## HOW TO COMPLETE THIS TASK
Search the entries for the word "Viewport" and report each line that has it.

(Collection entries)

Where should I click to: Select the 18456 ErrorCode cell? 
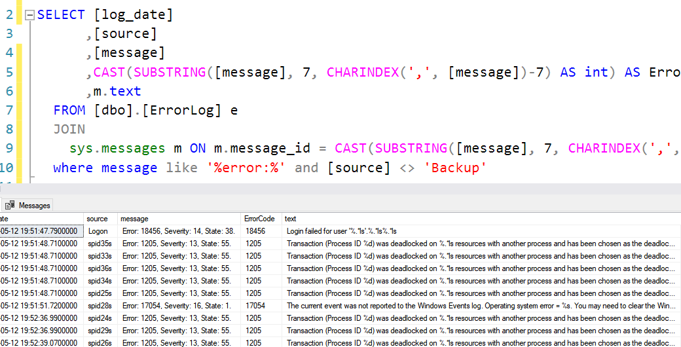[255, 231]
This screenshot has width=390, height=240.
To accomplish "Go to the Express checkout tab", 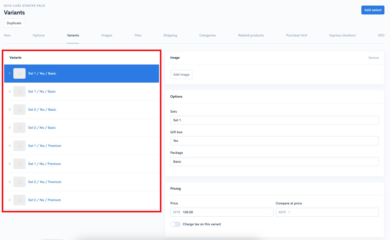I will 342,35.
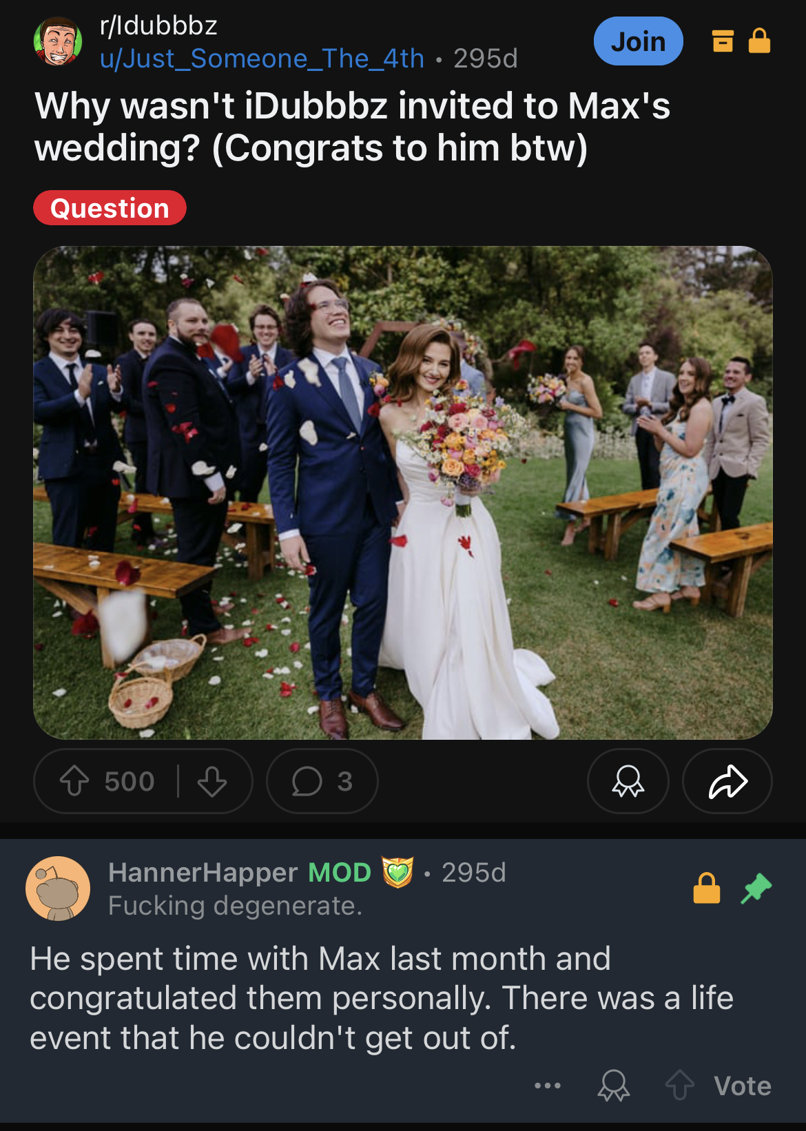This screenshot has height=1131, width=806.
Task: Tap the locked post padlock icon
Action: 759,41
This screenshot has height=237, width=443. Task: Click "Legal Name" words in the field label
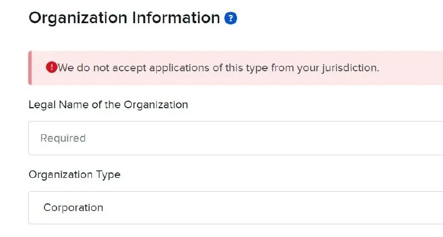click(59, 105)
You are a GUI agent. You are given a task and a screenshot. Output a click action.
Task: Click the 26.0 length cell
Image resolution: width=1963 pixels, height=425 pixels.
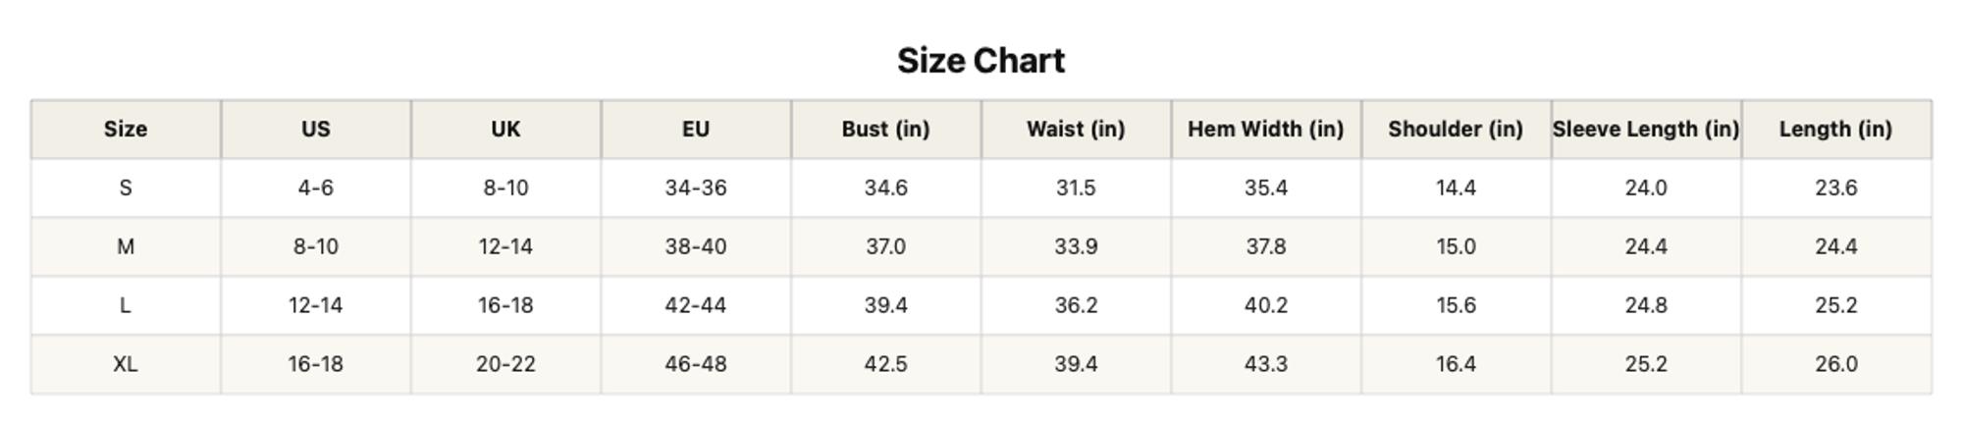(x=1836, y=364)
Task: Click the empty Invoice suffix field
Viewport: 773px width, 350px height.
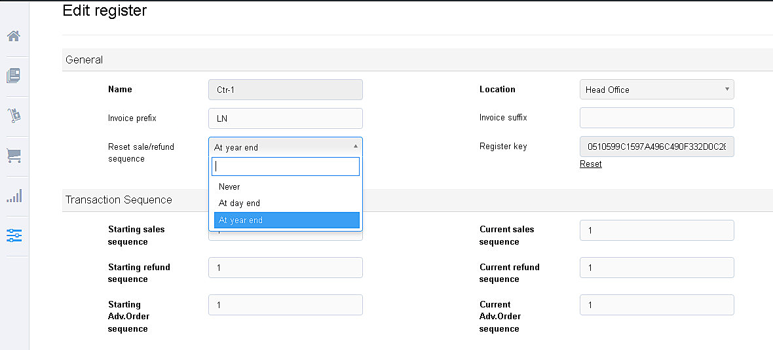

==

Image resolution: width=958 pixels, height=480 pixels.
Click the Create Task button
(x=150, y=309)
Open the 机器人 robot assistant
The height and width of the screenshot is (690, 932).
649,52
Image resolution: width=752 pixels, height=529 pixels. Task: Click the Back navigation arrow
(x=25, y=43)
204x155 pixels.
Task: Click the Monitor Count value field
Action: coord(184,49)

--

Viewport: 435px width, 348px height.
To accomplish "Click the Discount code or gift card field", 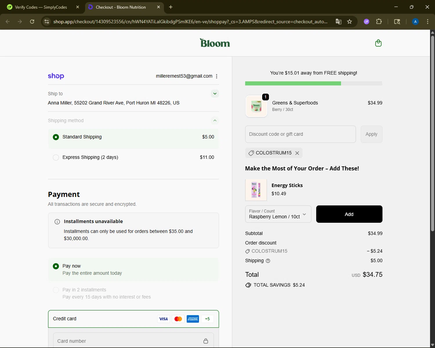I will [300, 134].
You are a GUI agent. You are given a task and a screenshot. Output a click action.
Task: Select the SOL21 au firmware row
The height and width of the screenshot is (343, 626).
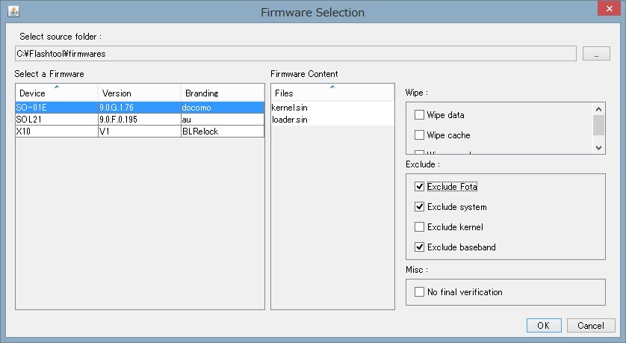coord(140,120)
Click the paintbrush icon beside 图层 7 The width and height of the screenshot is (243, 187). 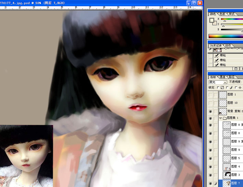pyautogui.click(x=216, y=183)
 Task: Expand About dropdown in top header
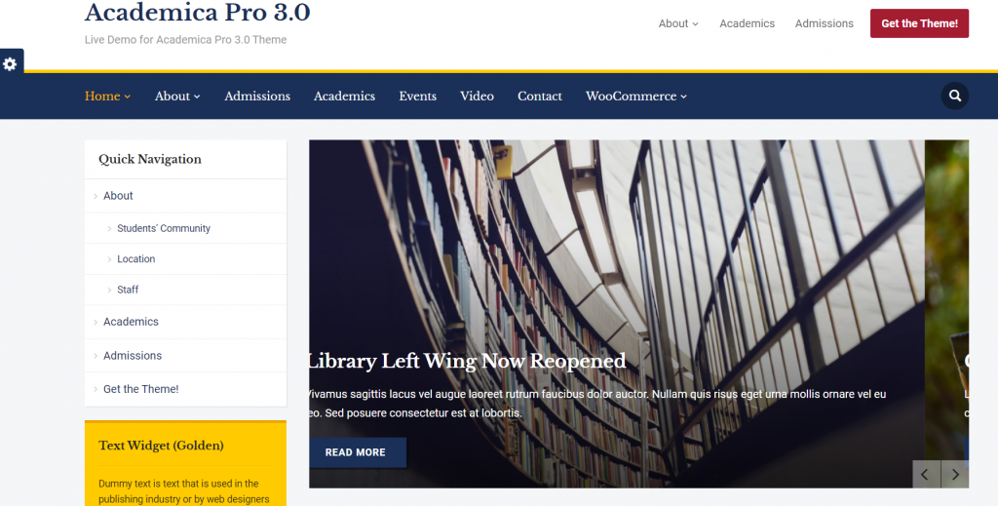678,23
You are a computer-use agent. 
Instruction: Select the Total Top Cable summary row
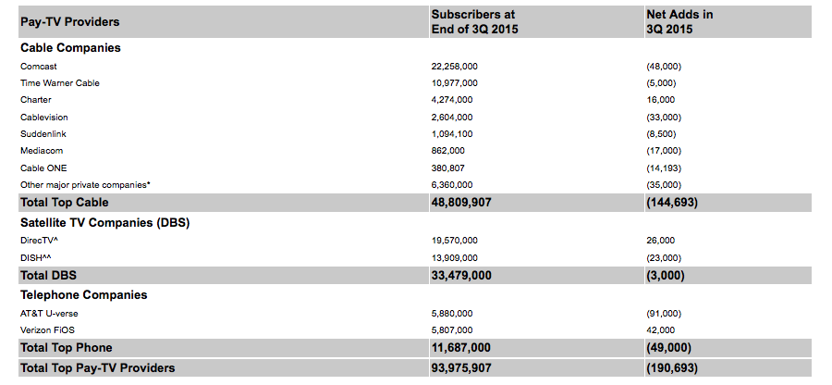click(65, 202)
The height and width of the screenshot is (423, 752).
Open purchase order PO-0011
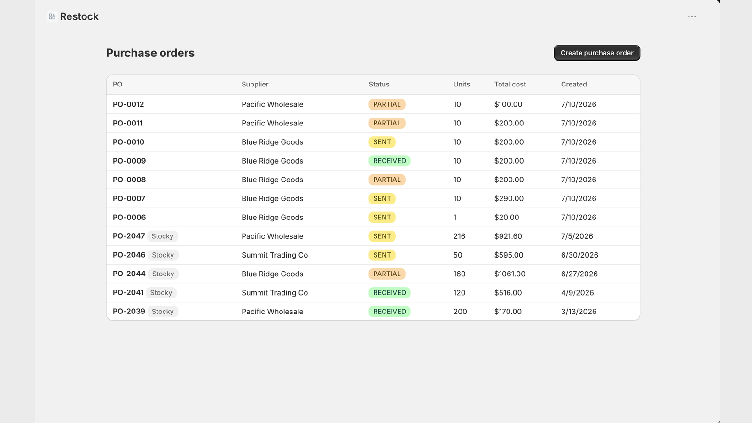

## OUTPUT FOR THIS TASK
Viewport: 773px width, 350px height.
Viewport: 435px width, 348px height.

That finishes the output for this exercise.